UKHomeOffice / vault-sidekick

Vault sidekick
Apache License 2.0
195 stars 62 forks source link

Exit on failure to renew lease #89

Closed cpick closed 4 years ago

cpick commented 5 years ago

During a recent network outage I had a vault-sidekick Pod that was unable to reach vault during a few subsequent lease-renewal attempts, timing out with:

failed to renew the resource: type: gcp, path: gcp/key/service for renewal, error: Put https://vault/v1/sys/leases/renew: dial tcp: i/o timeout

As a result, the lease expired and subsequent renewals failed with:

failed to renew the resource: type: gcp, path: gcp/key/service for renewal, error: Error making API request.

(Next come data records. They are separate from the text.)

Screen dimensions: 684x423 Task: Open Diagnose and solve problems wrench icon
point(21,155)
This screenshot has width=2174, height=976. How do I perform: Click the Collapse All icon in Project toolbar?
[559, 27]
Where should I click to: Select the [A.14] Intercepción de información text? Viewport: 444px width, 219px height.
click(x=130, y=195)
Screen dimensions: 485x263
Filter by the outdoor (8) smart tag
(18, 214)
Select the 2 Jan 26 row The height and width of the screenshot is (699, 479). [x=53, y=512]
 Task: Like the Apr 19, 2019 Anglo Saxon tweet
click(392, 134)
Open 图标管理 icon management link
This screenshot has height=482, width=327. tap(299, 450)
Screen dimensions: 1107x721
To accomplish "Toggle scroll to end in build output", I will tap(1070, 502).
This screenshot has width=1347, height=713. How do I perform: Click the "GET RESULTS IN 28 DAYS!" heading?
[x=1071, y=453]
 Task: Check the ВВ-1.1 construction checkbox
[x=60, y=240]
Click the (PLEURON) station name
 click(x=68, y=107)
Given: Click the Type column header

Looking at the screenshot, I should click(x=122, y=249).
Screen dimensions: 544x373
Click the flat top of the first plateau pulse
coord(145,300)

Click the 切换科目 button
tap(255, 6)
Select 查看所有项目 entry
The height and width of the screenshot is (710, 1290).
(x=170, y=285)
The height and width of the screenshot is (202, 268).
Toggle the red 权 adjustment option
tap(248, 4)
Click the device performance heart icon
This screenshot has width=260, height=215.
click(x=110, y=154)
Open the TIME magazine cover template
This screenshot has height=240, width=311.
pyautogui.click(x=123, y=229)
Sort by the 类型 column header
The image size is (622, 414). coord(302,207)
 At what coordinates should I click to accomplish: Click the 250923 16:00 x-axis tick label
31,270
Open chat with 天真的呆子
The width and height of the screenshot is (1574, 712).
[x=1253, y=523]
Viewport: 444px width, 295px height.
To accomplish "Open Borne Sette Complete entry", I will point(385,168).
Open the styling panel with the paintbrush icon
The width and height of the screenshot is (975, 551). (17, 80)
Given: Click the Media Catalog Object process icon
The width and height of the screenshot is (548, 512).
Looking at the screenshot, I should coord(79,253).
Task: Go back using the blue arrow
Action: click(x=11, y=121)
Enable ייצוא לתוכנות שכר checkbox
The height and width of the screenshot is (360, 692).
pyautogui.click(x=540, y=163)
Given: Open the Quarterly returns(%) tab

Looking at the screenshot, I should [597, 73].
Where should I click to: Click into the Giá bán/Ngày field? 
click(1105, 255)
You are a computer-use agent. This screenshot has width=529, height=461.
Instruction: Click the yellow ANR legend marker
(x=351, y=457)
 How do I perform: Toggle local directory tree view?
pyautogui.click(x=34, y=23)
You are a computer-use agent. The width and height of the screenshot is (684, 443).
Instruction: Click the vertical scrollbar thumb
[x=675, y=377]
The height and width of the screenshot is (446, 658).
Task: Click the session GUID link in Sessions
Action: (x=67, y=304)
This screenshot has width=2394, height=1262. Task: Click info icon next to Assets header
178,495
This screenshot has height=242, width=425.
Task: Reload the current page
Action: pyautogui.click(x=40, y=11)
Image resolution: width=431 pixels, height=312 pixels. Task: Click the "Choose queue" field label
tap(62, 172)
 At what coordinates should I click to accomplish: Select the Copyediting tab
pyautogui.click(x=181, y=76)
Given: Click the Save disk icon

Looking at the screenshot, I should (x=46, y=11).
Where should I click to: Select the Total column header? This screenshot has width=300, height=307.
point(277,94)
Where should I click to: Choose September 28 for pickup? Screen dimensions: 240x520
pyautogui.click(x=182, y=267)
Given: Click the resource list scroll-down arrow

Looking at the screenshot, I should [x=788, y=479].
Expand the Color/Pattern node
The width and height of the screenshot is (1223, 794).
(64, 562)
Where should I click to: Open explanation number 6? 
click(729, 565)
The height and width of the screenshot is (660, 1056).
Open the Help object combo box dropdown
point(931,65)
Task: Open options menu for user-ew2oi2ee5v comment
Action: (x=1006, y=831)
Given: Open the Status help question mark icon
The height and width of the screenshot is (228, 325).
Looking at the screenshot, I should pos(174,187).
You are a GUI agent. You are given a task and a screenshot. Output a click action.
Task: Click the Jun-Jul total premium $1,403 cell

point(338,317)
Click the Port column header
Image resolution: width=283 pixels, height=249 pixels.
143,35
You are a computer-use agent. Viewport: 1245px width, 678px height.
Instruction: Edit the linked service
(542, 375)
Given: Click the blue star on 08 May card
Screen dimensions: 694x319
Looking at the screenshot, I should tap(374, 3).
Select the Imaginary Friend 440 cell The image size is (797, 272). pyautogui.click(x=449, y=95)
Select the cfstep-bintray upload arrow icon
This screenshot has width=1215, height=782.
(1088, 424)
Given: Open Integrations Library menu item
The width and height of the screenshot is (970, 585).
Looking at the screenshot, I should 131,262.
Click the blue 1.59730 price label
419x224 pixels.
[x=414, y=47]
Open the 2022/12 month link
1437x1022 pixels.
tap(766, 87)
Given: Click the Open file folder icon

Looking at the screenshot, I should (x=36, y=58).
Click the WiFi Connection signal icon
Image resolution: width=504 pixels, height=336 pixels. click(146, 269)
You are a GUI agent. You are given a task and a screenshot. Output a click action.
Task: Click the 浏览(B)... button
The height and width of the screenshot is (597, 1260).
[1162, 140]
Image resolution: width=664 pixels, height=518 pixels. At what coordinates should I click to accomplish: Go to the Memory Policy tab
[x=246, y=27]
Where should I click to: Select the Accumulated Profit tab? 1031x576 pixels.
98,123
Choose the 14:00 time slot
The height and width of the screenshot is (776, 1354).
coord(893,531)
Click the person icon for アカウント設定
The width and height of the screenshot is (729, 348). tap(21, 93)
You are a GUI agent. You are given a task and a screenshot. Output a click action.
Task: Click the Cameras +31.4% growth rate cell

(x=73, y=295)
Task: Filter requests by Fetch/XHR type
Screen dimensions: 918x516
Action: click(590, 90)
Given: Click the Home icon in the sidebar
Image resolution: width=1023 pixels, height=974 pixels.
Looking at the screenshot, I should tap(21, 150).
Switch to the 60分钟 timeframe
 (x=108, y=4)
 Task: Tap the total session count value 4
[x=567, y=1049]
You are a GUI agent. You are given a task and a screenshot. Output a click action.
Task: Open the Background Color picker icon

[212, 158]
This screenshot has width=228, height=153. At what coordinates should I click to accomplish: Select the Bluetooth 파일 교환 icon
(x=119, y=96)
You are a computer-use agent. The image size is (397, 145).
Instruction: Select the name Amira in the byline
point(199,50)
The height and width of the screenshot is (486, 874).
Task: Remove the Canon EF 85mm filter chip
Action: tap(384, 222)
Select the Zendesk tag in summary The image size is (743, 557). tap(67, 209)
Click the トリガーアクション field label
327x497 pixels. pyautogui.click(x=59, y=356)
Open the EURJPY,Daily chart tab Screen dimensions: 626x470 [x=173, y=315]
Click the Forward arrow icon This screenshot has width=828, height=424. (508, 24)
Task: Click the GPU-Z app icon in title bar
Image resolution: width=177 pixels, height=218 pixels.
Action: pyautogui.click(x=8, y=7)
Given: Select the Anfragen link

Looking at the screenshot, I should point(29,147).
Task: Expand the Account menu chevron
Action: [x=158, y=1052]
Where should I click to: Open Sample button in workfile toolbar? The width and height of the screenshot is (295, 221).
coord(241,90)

URL: PUT https://vault/v1/sys/leases/renew Code: 400. Errors:

  • lease not found or lease is not renewable rescheduling the resource: type: gcp, path: gcp/key/service, channel: 0xdeadbeef

This failure repeated indefinitely until the situation was noticed and the Pod was restarted manually. Ideally, the vault-sidekick Pod would have realized this was a non-recoverable error and exited. It would have then automatically restarted, generated a new lease, and automatically become healthy again.

vault-sidekick v0.3.9 was run with (roughly) the following configuration: ./vault-sidekick -v=3 -vault=https://vault -renew-token -cn=gcp:gcp/key/service:renew=true

cpick commented 5 years ago

If this behavior sounds reasonable (and it's not available under some existing option that I've overlooked) I'd be happy to submit a patch.